_Text extract:_
********
By Julie Normandeau, Manager of Sites and Partnerships
Fairmont le Chateau Montebello will always have a special connection to the National Trust, the hotel is on the same property as Papineau Chapel, a property we have operated since the 1970s. Now, Chateau Montebello will have another special connection with me; it will be remembered as a place where my husband and I had the MOST winter-time fun, ever.
As soon as you pull into the wooden gates by the main road, you know you are entering a Vintage Destination. It has that vibe, the sense of history, and it is also a beautiful winter wonderland. You know it is a place where you are going to check your phone less and be able to disconnect. My husband, Aaron, is a woodsy-type guy and loved that this was a luxury hotel, but it still felt like a cozy log cabin.
When you first walk in you see the most beautiful five-sided fireplace, and of course Monte’s dog house. Side note: Monte is the resident dog at Montebello and is the sweetest dog you’ll ever meet. It is incredible to think that in February 1930, the site was simply a clearing in the woods. Just four months later, the largest log chateau in Canada was completed.
********
_Extracted data:_
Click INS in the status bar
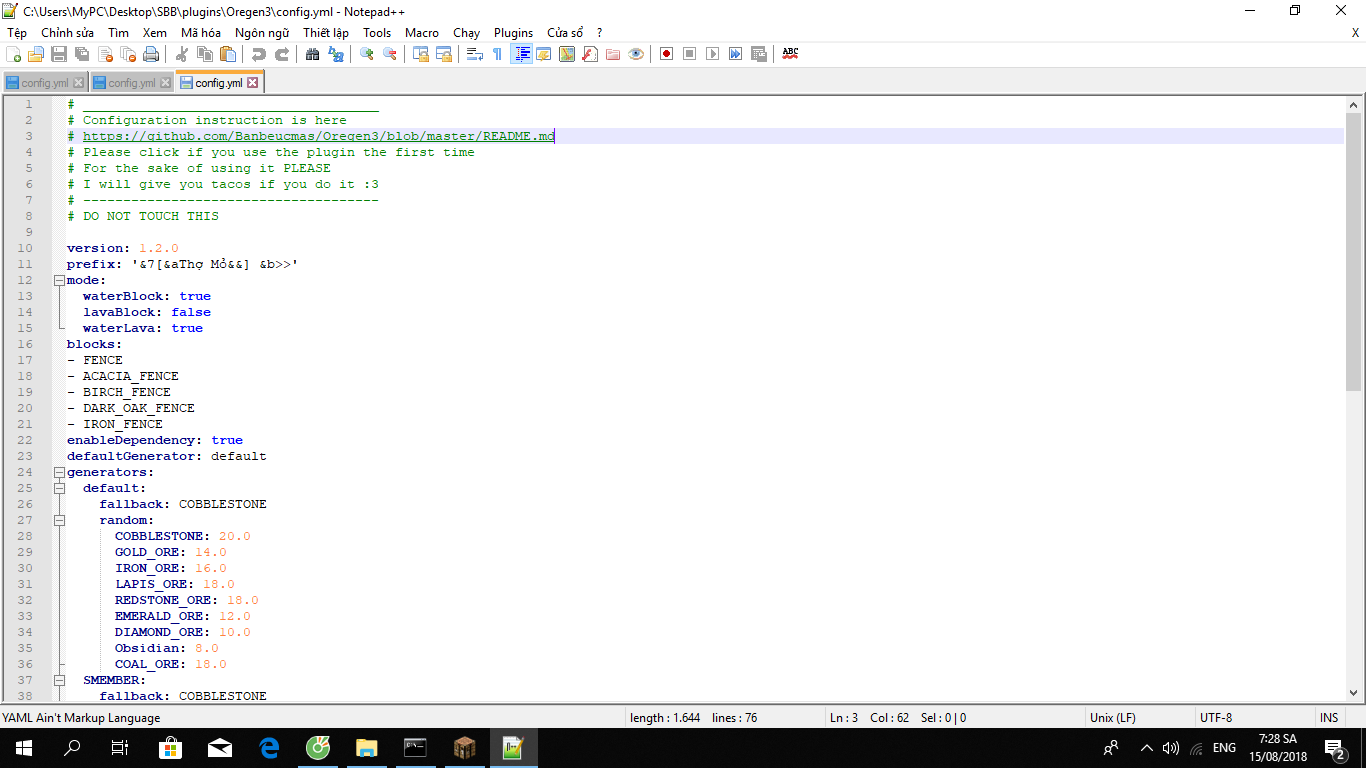 click(x=1328, y=718)

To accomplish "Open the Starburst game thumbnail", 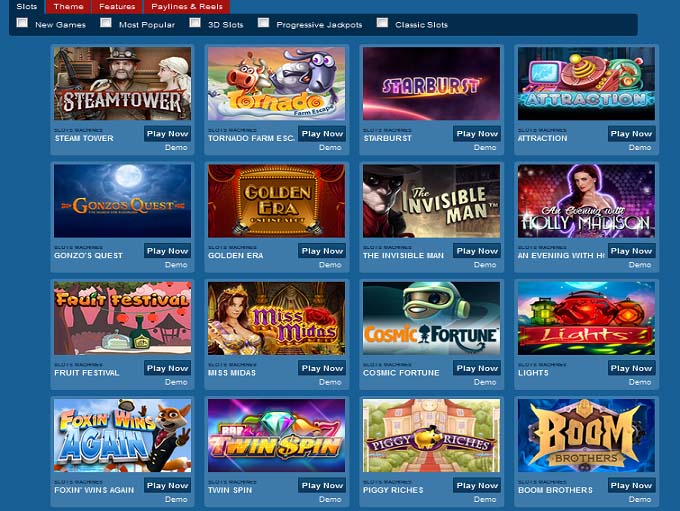I will pos(431,84).
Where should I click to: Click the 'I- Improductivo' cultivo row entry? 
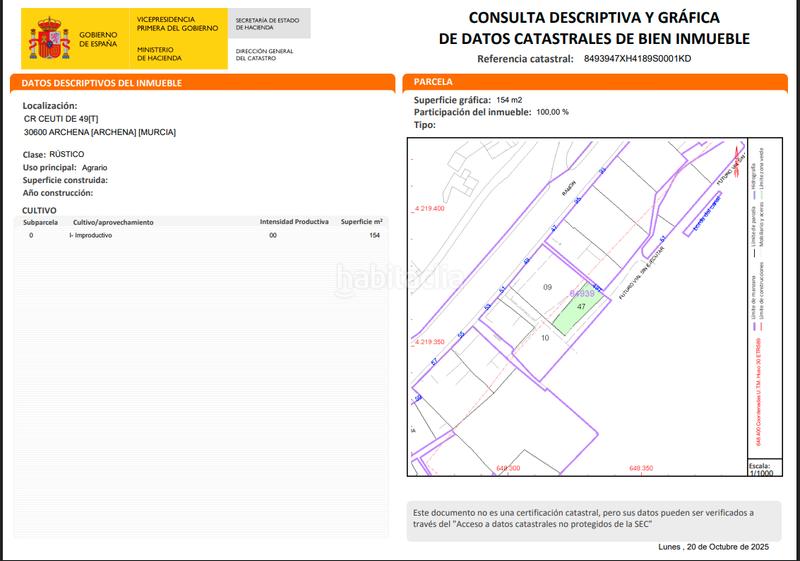coord(91,235)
********
_Your tasks:_
a. In the Chateau Montebello text, what is the name of the resident dog?
b. Copy word for word the stretch of the Chateau Montebello text from "When you first" through "Canada was completed.".

_Per-task answers:_
a. Monte

b.
When you first walk in you see the most beautiful five-sided fireplace, and of course Monte’s dog house. Side note: Monte is the resident dog at Montebello and is the sweetest dog you’ll ever meet. It is incredible to think that in February 1930, the site was simply a clearing in the woods. Just four months later, the largest log chateau in Canada was completed.